Of course, if he threw himself on Barbara's mercy, and exacted a promise from her not to tell, he knew she would keep it. But supposing all the time she hadn't seen or suspected anything? Supposing her calm manner came from a mind innocent of all seeing and suspecting? Then he would have given himself away for nothing.
Besides, even if Barbara never said anything, there was Elise. No
knowing what Elise might do or say in her vulgar fury. She might tell
Toby or Markham, and the two might make themselves damnably unpleasant.
The story would be all over the county in no time.
And there were the servants.

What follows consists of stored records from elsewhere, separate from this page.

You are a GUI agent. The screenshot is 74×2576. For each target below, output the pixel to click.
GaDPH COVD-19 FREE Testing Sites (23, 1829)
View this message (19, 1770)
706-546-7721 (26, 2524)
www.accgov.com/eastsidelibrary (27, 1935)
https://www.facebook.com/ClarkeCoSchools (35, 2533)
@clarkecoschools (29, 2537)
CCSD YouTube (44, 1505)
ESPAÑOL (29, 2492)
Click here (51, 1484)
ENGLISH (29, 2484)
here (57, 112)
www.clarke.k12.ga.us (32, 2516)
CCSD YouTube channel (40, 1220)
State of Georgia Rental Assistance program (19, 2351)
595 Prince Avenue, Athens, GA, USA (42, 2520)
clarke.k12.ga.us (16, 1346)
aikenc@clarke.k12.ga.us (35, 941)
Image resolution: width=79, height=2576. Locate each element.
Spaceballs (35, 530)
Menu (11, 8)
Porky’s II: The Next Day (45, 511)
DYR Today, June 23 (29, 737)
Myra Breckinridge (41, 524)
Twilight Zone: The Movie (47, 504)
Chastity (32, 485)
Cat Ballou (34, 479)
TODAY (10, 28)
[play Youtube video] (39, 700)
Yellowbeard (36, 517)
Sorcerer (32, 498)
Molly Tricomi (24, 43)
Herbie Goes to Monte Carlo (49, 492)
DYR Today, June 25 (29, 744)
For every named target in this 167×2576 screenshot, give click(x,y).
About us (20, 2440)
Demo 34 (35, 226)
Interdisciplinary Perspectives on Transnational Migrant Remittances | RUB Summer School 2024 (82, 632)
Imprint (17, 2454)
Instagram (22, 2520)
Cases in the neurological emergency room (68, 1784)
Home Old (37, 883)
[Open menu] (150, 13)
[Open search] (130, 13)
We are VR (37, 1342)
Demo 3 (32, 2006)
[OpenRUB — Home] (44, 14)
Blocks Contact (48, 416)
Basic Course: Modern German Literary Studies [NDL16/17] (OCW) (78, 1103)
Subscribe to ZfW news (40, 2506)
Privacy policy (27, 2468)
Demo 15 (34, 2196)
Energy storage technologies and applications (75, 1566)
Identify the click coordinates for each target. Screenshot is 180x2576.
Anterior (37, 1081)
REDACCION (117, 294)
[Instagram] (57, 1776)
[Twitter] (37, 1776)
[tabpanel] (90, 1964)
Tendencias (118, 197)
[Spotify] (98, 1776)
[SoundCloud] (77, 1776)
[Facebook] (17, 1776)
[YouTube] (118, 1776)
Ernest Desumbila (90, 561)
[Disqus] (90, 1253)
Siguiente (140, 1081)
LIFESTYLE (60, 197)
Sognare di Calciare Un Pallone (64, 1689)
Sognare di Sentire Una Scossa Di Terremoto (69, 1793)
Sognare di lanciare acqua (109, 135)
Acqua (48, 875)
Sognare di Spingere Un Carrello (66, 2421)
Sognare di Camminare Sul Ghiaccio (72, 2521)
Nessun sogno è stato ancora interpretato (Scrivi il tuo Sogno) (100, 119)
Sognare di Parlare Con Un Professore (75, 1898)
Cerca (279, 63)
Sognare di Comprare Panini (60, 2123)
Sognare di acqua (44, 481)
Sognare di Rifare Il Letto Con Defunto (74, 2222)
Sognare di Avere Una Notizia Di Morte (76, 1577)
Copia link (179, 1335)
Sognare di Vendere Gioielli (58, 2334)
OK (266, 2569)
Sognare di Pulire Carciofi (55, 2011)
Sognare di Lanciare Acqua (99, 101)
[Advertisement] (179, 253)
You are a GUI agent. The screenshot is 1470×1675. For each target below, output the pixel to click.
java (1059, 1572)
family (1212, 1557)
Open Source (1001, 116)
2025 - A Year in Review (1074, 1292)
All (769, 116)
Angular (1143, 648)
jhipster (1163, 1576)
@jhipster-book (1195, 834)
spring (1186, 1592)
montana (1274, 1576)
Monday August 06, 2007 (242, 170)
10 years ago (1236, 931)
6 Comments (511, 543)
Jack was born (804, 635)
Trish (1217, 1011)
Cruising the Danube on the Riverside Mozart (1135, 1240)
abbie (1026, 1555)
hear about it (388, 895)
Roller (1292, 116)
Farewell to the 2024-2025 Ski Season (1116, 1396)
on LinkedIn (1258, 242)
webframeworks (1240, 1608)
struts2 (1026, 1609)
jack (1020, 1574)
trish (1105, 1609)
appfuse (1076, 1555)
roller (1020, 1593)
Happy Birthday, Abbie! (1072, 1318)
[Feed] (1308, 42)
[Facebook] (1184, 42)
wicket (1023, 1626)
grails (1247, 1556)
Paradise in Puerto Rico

Supposing one of the women took it into her head to give notice on account of "goings on?"
He couldn't live in peace so long as all or any of these things were possible.
The only thing was to be beforehand with Barbara and Bevan and Elise and Toby and Markham and the servants; to tell Fanny himself before any of them could get in first. The more he thought about it the more he was persuaded that this was the only right, the only straightforward and manly thing to do; at the same time it occurred to him that by suppressing a few unimportant details he could really give a very satisfactory account of the whole affair. It would not be necessary, for instance, to tell Fanny what his intentions had been, if indeed he had ever had any. For, as he went again and again over the whole stupid business, his intentions—those that related to the little house in Cheltenham or St. John's Wood—tended to sink back into the dream state from which they had arisen, clearing his conscience more and more from any actual offence. He had, in fact, nothing to account for but his attitude, the rather compromising attitude in which Barbara had found him. And that could be very easily explained away. Fanny was not one of those exacting, jealous women; she would be ready to accept a reasonable explanation of anything. And you could always appease her by a little attention.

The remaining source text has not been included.